In January 2011, the National Transportation Safety Board (NTSB) issued seven safety recommendations in connection with its investigation into the cause of the San Bruno incident. According to the NTSB, these safety recommendations “were issued to address record-keeping problems that could create conditions in which a pipeline is operated at a higher pressure than the pipe was built to withstand.” In response to a request from the CPUC, each of the Sempra Utilities reviewed its pipeline facilities located or operating in populated or high consequence areas, as defined by the NTSB, to identify those segments that have not had the maximum allowable operating pressure (MAOP) established through prior hydrostatic testing.

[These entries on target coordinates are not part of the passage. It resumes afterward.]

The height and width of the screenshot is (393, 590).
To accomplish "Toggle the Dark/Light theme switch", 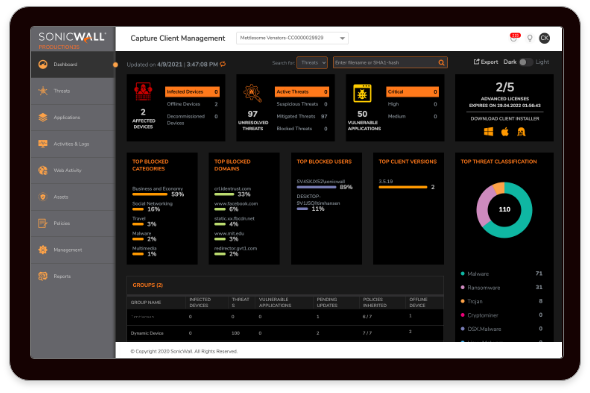I will 526,62.
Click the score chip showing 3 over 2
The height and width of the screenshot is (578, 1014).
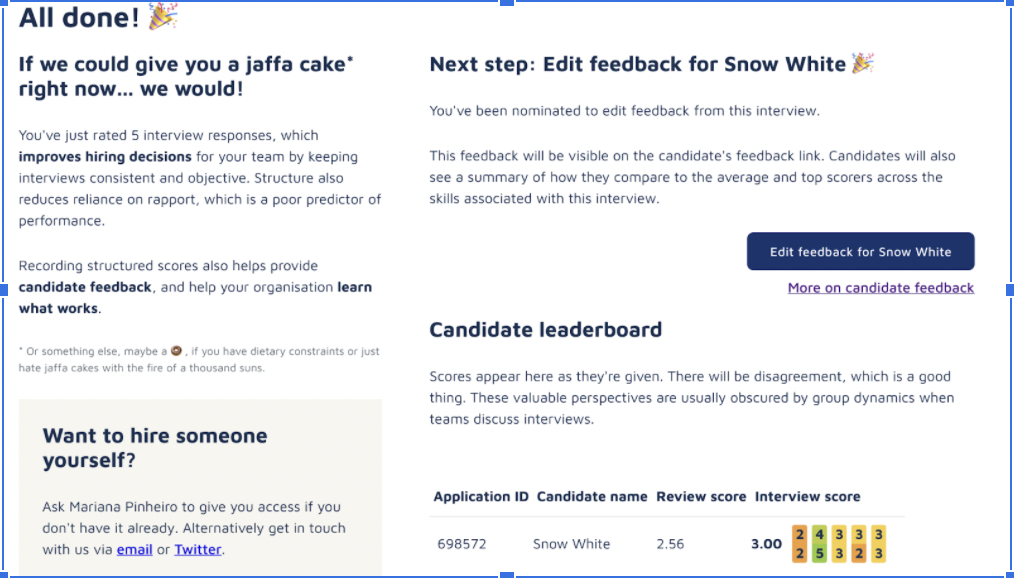858,544
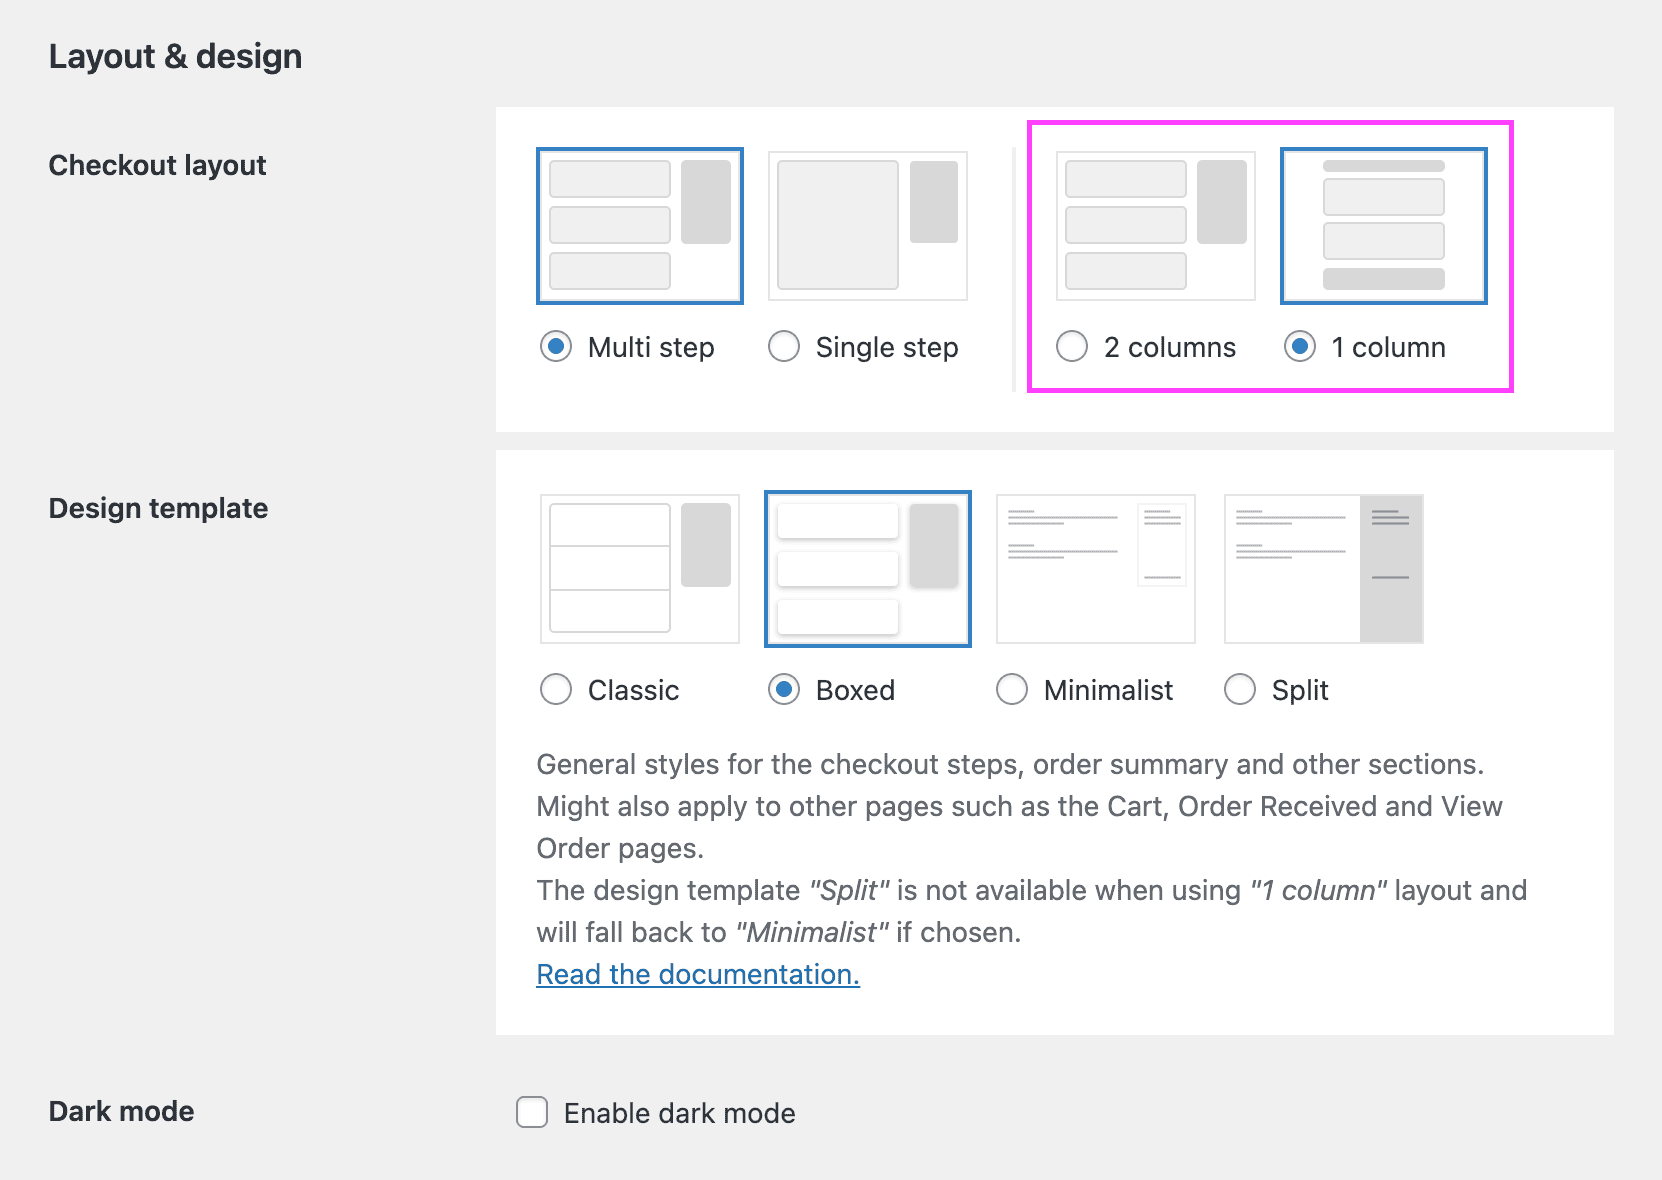
Task: Select the 1 column layout option
Action: [1300, 347]
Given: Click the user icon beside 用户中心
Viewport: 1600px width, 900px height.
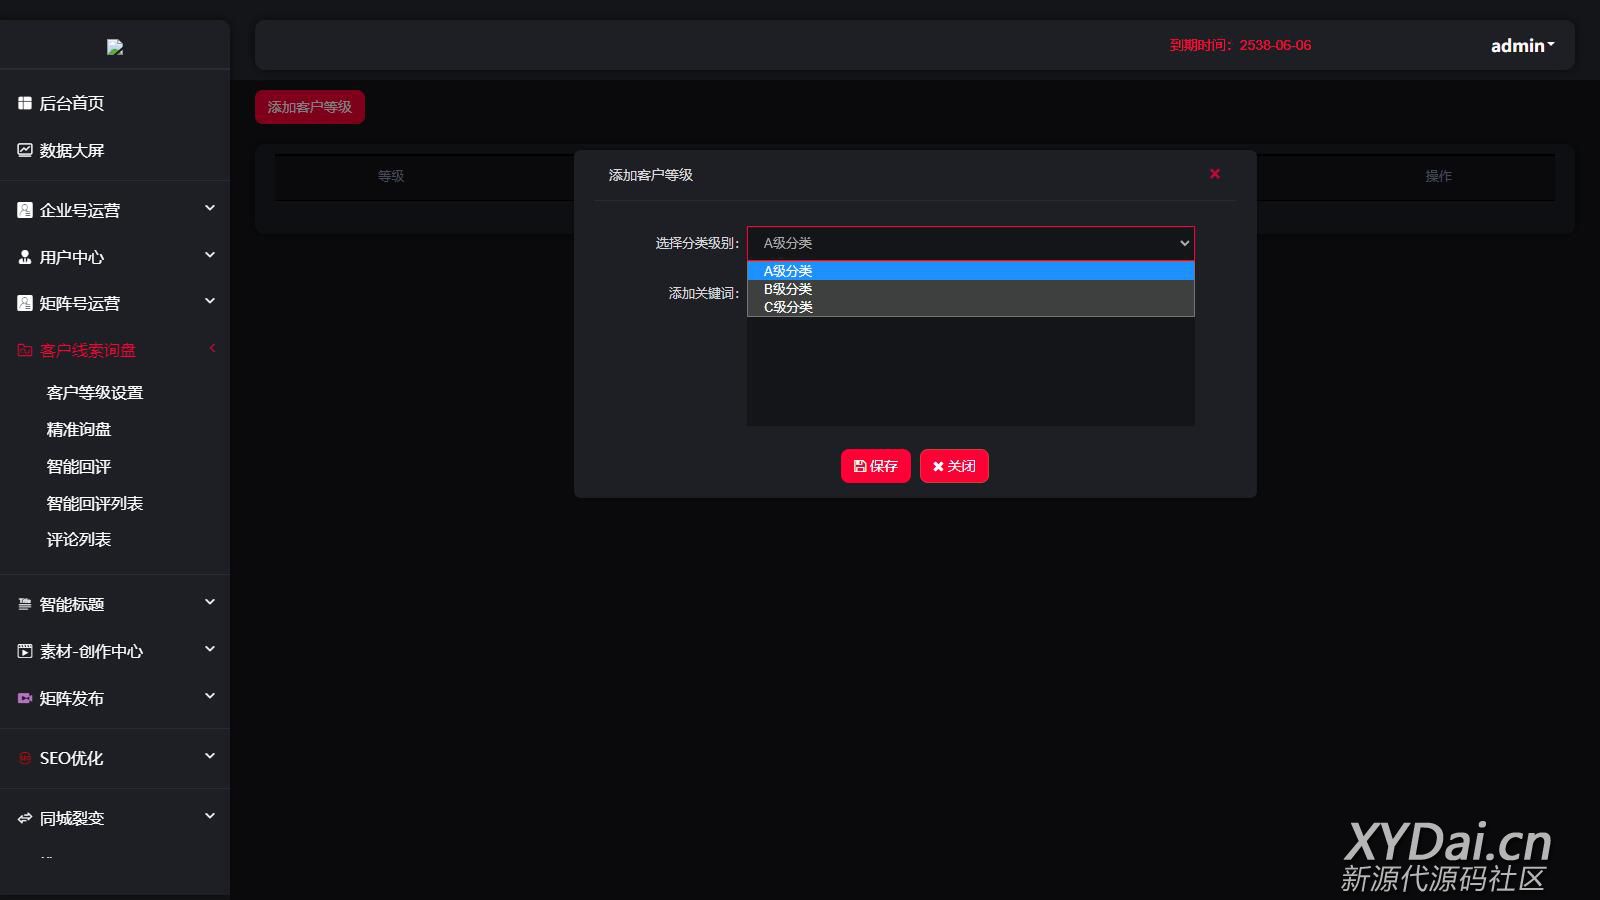Looking at the screenshot, I should click(25, 257).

Federal and state regulations allow natural gas pipelines installed prior to July 1, 1970 to establish MAOPs through prior operating history rather than through a strength test, but strength tests are required on natural gas pipelines installed subsequent to June 30, 1970 as an element in establishing MAOPs.

In response to the CPUC's request, the Sempra Utilities conducted a detailed review of 1,622 miles of pipelines (1,416 miles for SoCalGas and 206 miles for SDG&E) installed in the subject class locations, and on April 15, 2011, the Sempra Utilities submitted a report to the CPUC on the results of their review and the actions they are taking in response to the NTSB recommendations.

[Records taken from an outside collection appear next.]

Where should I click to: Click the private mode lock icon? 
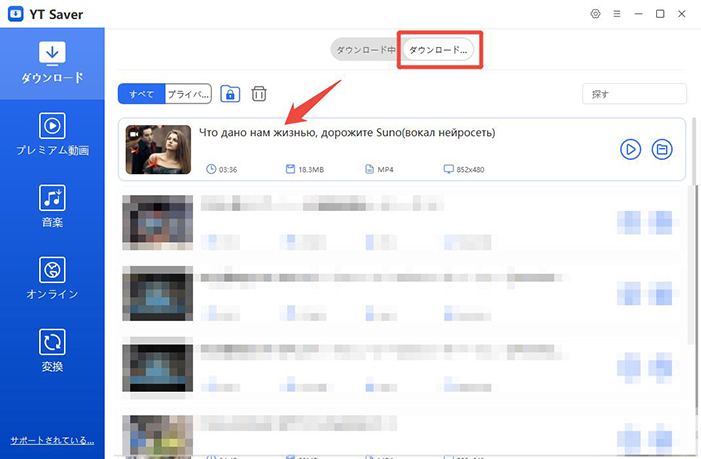coord(231,94)
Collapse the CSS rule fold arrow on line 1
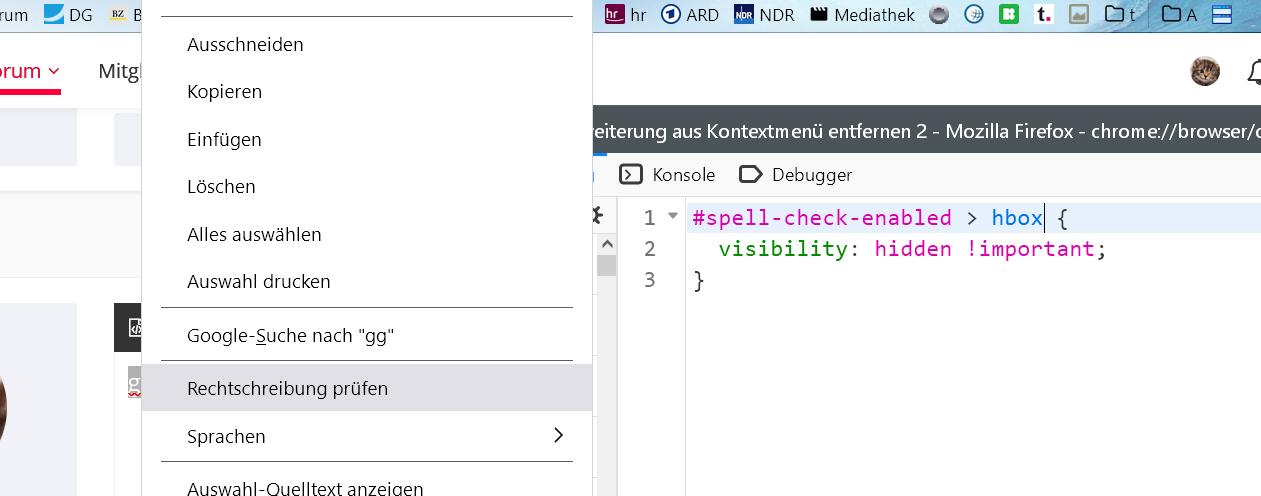Image resolution: width=1261 pixels, height=496 pixels. [x=673, y=216]
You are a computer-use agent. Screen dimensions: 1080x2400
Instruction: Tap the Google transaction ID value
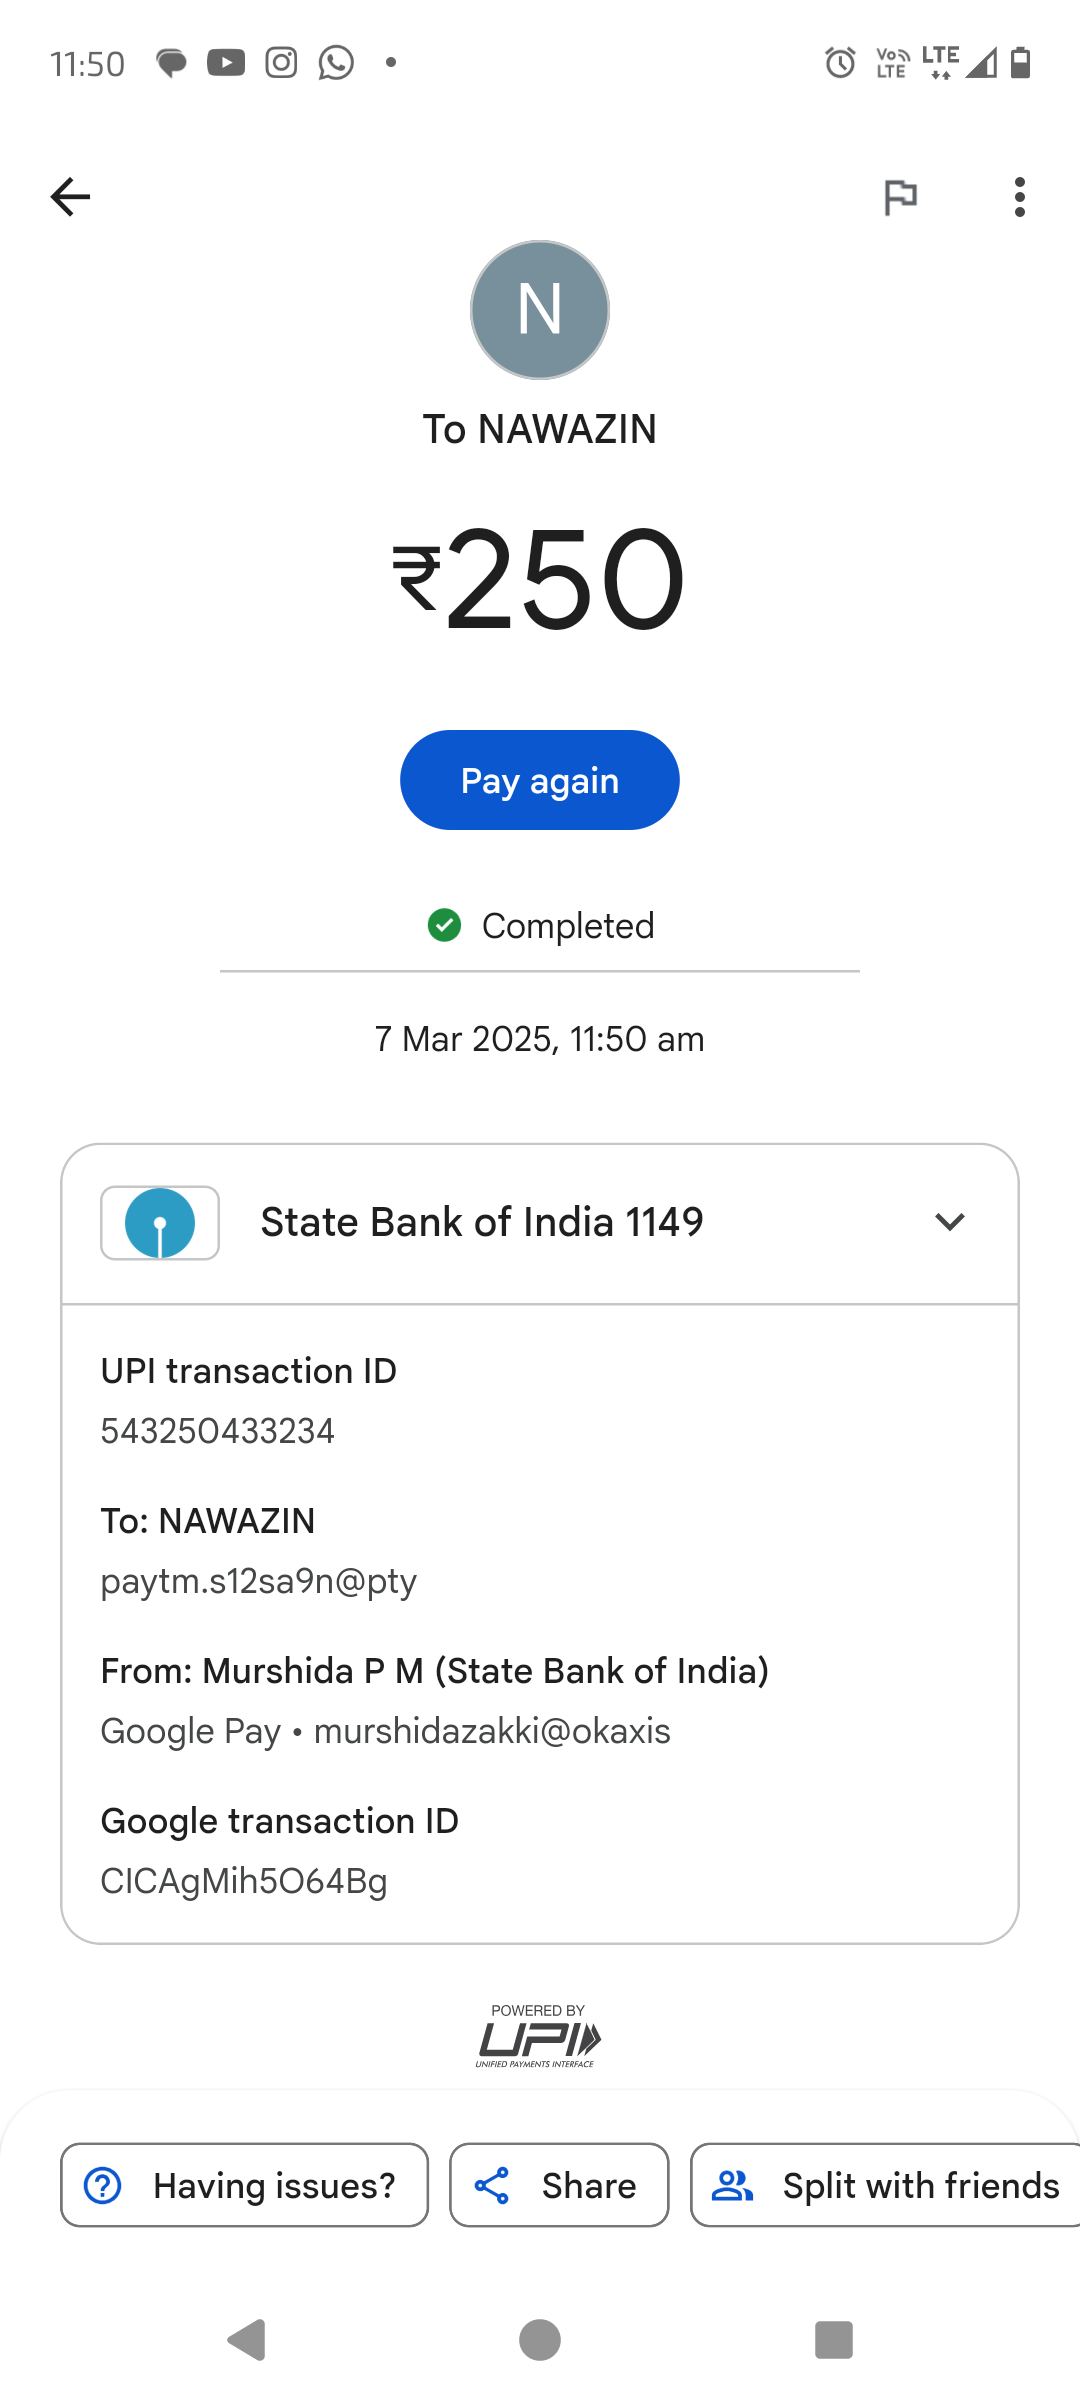pyautogui.click(x=244, y=1881)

The Sempra Utilities' records review process did not reveal any significant concerns with the currently established MAOP for their pipelines, and the Sempra Utilities intend to continue to operate their pipelines in a safe and prudent manner.

AIR QUALITY AND GREENHOUSE GAS REGULATION

The California Legislature enacted Assembly Bill 32 (AB 32) and California Senate Bill 1368 in 2006. These laws mandate, among other things, reductions in greenhouse gas (GHG) emissions and the payment of GHG administration fees annually. The California Air Resources Board (CARB), the agency responsible for establishing the compliance rules and regulations for the regulation of GHG under AB 32, has adopted a number of regulations pursuant to AB 32, including CARB's GHG administration fees regulation and its greenhouse gas emissions trading regulation. On October 20, 2011, the CARB finalized details of the cap and trade regulation authorized by AB 32.